Thirty patients with advanced measurable pancreatic
adenocarcinoma were entered onto a phase II trial with recombinant
interferon gamma (Biogen, Cambridge, MA; 10(6) U/m2 daily for 4 days) and
monoclonal antibody (
Mab) 17-1A (Centocor, Malvern, PA; 150 mg in autologous leukocytes on days 2, 3, and 4 following
interferon infusion). The effect of a single
interferon gamma treatment on natural and antibody-dependent cellular cytotoxicity (ADCC),
Fc receptor occupancy by antibody, and
human leukocyte antigen-DR (
HLA-DR) expression on monocytes and lymphocytes was also studied. Toxicity was modest and generally limited to grade I to II
fever,
nausea and
vomiting, and hepatotoxicity. Five patients were considered to be nonassessable for response. Of the 25 assessable patients, one objective response (complete remission for a duration of 4 months) was observed. Stable disease for 2 months or greater was noted in nine patients. The median survival for the group was 5 months. Analysis of cytotoxicity data obtained prior to treatment showed reduced natural cytotoxic activity in these patients compared with normal volunteers.

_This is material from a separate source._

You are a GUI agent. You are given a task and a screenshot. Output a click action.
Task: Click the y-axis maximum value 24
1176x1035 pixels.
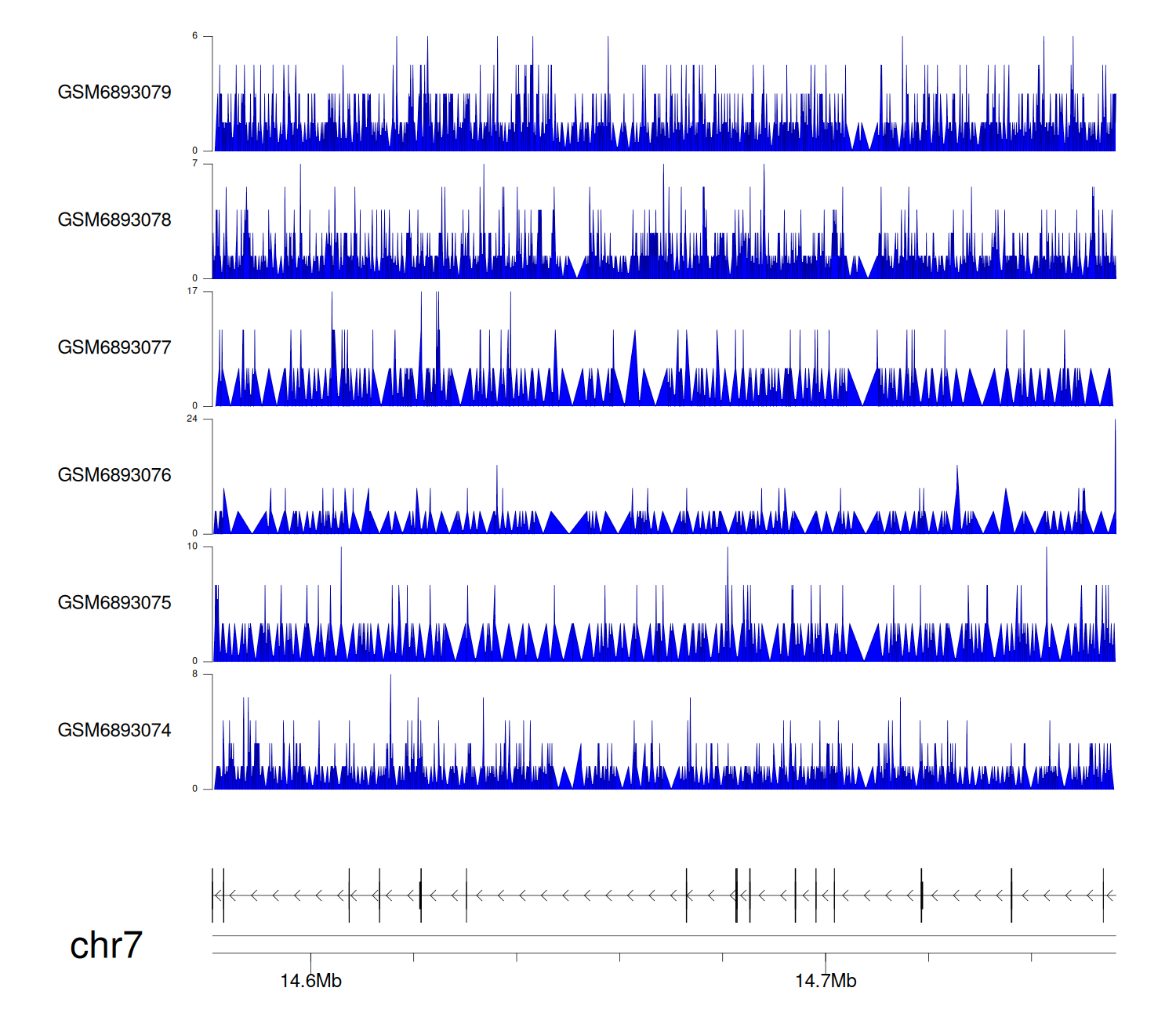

A significant improvement in natural cytotoxic activity to normal levels occurred within 24 hours following the
interferon gamma infusion. This was also associated with augmented antibody-dependent cellular cytotoxicity. Although
HLA-DR expression was not increased on either monocytes or lymphocytes, an increased capacity of both lymphocytes and monocytes to bind
Mab 17-1A was observed. In all in vitro assays of ADCC, the presence of antibody excess was associated with improved cytolytic activity. In spite of the favorable modulation of cytolytic activity and improved ability of effector cells to bind Mab, we failed to demonstrated adequate clinical efficacy in the treatment of patients with pancreatic
adenocarcinoma using this dose and schedule of
interferon gamma and
Mab 17-1A. Future trials will focus on alternate schedules of
Mab 17-1A with the hope of improving
tumor antigen saturation and circulating levels of infused antibody.